[BEGIN RECORD EXCERPTS]

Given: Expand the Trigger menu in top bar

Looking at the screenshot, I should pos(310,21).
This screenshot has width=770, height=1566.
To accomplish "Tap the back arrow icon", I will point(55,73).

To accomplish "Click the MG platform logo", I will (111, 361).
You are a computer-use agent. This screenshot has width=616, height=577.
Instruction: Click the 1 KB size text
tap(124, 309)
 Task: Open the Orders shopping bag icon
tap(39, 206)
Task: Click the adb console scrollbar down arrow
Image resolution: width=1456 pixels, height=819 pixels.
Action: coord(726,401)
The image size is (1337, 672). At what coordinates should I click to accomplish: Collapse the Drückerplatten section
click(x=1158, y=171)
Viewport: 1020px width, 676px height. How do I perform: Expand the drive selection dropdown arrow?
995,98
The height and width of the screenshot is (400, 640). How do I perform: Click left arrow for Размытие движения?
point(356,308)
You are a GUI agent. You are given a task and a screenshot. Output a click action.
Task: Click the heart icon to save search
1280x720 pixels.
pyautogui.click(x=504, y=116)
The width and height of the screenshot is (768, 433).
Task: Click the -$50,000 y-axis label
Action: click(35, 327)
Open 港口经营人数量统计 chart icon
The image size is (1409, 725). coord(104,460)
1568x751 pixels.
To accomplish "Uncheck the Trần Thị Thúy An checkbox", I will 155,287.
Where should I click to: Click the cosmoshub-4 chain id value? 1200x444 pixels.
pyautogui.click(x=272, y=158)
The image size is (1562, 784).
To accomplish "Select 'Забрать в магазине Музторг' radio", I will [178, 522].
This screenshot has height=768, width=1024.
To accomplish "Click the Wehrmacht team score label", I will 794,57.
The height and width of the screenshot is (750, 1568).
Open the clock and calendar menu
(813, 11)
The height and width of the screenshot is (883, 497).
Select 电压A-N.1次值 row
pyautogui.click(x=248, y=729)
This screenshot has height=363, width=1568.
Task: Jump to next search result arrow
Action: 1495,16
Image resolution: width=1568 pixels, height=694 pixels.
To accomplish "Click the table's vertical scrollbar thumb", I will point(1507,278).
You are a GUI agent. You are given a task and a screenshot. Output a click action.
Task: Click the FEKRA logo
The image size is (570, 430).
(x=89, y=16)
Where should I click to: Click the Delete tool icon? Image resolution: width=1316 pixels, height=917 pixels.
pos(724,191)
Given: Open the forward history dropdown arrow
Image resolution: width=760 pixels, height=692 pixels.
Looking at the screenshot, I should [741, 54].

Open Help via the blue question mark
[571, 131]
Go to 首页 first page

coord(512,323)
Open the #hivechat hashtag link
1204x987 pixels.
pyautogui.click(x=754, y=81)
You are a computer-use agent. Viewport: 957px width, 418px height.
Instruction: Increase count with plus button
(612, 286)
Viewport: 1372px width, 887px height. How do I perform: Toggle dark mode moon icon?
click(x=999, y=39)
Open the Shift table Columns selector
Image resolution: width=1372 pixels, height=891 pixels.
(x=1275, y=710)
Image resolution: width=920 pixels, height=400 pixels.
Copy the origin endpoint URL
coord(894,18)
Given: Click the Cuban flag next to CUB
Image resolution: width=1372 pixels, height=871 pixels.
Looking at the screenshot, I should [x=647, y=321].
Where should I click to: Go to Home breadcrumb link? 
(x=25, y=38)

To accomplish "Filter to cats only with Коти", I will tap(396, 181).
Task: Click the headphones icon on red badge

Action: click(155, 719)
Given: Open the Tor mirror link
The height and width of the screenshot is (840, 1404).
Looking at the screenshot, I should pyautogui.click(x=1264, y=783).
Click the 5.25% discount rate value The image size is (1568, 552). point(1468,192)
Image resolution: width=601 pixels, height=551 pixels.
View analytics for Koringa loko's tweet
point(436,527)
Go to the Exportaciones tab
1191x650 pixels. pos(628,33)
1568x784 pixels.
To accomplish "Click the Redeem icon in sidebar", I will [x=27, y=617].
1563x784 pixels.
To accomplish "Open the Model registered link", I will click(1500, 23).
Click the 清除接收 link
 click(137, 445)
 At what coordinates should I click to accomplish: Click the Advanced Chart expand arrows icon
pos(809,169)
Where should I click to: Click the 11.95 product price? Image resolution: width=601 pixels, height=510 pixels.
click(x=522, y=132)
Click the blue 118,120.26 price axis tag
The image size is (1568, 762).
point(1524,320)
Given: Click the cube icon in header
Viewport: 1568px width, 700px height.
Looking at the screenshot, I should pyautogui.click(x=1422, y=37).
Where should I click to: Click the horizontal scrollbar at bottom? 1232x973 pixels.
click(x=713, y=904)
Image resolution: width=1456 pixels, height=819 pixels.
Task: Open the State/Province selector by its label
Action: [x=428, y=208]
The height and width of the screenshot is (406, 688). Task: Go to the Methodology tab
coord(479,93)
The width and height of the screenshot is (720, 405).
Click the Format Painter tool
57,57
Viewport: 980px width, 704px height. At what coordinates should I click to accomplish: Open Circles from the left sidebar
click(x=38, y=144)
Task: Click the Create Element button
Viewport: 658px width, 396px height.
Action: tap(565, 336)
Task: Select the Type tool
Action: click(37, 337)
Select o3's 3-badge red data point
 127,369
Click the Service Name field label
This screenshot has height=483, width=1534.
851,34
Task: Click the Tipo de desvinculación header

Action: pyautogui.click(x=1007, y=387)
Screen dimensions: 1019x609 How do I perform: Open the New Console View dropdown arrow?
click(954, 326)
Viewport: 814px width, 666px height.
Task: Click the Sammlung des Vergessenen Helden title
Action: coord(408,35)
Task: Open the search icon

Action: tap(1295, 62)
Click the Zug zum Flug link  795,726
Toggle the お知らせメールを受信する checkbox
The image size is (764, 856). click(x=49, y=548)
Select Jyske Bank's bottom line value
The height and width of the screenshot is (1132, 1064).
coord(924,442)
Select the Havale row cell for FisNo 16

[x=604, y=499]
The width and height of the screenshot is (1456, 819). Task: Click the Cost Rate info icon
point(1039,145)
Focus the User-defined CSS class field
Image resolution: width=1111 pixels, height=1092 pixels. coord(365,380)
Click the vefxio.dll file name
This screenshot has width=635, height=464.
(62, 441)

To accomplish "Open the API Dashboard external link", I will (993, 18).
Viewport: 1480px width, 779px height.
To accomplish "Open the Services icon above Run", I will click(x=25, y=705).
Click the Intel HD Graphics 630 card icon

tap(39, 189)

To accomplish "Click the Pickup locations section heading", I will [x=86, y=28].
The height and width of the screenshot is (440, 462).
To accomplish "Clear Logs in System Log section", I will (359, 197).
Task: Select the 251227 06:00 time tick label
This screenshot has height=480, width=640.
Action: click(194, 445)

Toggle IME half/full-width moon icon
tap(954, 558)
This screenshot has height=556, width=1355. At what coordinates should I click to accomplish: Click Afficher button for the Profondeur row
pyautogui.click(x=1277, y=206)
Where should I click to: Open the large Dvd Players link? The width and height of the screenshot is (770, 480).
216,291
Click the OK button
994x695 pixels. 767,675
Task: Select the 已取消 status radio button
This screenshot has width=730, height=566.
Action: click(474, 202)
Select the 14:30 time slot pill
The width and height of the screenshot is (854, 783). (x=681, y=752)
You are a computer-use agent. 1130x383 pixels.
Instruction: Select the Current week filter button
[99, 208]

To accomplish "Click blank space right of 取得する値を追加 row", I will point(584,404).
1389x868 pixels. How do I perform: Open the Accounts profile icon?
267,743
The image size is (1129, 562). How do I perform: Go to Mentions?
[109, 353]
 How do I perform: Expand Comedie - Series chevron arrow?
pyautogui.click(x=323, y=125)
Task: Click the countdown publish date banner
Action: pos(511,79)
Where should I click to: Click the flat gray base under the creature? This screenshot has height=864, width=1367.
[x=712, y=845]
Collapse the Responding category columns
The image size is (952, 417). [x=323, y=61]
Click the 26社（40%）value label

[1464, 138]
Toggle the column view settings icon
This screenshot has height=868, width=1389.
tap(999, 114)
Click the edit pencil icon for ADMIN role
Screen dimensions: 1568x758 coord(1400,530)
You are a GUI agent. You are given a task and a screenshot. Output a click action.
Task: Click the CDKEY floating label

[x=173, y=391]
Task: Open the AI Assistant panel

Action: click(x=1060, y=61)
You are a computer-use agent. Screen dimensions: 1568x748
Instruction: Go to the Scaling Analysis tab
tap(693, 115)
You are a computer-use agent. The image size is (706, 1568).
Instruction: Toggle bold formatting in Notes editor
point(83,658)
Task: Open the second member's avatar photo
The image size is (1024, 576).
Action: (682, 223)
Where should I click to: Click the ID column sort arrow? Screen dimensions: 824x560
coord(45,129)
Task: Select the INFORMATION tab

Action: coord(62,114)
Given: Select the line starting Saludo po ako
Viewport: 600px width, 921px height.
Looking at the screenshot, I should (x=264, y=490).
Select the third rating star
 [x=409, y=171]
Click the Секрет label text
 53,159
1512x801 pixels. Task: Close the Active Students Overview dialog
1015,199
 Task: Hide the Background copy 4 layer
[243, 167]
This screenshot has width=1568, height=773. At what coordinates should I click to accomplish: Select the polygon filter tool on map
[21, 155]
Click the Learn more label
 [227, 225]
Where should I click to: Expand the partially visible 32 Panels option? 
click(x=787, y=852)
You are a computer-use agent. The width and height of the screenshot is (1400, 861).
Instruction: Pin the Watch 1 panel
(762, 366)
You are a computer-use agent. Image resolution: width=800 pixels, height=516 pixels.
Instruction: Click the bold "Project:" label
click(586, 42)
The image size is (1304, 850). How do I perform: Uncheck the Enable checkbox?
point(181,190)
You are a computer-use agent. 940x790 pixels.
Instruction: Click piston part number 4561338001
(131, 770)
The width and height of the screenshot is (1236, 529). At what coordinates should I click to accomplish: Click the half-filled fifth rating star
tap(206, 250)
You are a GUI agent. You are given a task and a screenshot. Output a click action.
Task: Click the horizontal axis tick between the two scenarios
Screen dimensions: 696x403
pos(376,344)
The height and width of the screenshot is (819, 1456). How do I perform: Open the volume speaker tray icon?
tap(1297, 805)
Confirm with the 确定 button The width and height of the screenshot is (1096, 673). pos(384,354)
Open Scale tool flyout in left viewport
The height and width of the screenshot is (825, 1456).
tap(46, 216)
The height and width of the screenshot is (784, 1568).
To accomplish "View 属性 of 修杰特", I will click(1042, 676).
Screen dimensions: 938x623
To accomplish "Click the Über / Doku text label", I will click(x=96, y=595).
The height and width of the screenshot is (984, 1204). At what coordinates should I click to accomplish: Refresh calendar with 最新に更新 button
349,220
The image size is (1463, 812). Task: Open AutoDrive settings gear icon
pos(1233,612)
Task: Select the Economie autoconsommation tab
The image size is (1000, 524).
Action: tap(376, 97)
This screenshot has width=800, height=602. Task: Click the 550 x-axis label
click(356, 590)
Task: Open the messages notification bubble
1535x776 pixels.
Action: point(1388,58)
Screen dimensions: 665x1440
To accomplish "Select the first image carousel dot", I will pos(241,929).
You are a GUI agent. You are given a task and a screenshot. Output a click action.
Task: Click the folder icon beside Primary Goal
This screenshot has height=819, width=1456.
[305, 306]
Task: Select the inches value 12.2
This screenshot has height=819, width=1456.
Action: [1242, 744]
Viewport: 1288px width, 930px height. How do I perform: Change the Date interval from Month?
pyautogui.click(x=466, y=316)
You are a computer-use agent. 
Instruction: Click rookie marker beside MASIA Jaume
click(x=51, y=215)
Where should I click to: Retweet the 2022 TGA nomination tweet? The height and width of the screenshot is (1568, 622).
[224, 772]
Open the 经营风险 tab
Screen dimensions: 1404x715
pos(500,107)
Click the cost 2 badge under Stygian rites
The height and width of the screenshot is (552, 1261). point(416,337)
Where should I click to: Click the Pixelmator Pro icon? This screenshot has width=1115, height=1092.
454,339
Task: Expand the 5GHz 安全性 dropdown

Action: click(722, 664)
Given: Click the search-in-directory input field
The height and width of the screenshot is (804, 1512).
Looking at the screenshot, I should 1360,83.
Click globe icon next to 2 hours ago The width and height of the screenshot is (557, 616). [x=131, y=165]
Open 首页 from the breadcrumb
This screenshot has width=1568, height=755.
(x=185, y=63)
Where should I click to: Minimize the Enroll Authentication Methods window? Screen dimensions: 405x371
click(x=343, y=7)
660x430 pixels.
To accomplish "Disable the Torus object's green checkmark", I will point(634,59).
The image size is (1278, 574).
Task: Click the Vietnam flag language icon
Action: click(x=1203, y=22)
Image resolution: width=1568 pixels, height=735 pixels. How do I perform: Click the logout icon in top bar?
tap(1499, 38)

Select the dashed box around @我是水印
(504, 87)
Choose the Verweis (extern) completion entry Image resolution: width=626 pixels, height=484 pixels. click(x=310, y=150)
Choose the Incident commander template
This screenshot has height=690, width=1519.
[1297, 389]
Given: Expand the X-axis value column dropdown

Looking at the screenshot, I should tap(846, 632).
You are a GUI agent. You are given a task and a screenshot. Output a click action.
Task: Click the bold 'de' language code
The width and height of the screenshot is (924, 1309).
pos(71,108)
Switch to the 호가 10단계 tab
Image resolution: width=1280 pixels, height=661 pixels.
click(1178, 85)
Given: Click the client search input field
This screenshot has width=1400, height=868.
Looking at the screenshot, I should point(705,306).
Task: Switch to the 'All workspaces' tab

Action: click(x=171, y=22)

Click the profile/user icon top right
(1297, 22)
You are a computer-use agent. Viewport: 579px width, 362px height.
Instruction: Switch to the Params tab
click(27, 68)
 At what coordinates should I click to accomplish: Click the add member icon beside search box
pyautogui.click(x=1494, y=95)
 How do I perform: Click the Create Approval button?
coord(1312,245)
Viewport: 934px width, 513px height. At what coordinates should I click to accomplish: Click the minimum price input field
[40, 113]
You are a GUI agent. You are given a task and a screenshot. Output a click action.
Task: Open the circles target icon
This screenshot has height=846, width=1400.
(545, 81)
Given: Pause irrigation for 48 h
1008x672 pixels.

[END RECORD EXCERPTS]

• AIM: Edit the stretch from the line containing "Click the 5.25%" through the line containing "click(x=38, y=144)" by replacing "Methodology" with "Overview" and changing nothing else, then return only those lines.

• COMPLETED TASK:
Click the 5.25% discount rate value The image size is (1568, 552). point(1468,192)
Image resolution: width=601 pixels, height=551 pixels.
View analytics for Koringa loko's tweet
point(436,527)
Go to the Exportaciones tab
1191x650 pixels. pos(628,33)
1568x784 pixels.
To accomplish "Click the Redeem icon in sidebar", I will [x=27, y=617].
1563x784 pixels.
To accomplish "Open the Model registered link", I will click(1500, 23).
Click the 清除接收 link
 click(137, 445)
 At what coordinates should I click to accomplish: Click the Advanced Chart expand arrows icon
pos(809,169)
Where should I click to: Click the 11.95 product price? Image resolution: width=601 pixels, height=510 pixels.
click(x=522, y=132)
Click the blue 118,120.26 price axis tag
The image size is (1568, 762).
point(1524,320)
Given: Click the cube icon in header
Viewport: 1568px width, 700px height.
Looking at the screenshot, I should pyautogui.click(x=1422, y=37).
Where should I click to: Click the horizontal scrollbar at bottom? 1232x973 pixels.
click(x=713, y=904)
Image resolution: width=1456 pixels, height=819 pixels.
Task: Open the State/Province selector by its label
Action: [x=428, y=208]
The height and width of the screenshot is (406, 688). Task: Go to the Overview tab
coord(479,93)
The width and height of the screenshot is (720, 405).
Click the Format Painter tool
57,57
Viewport: 980px width, 704px height. At what coordinates should I click to accomplish: Open Circles from the left sidebar
click(x=38, y=144)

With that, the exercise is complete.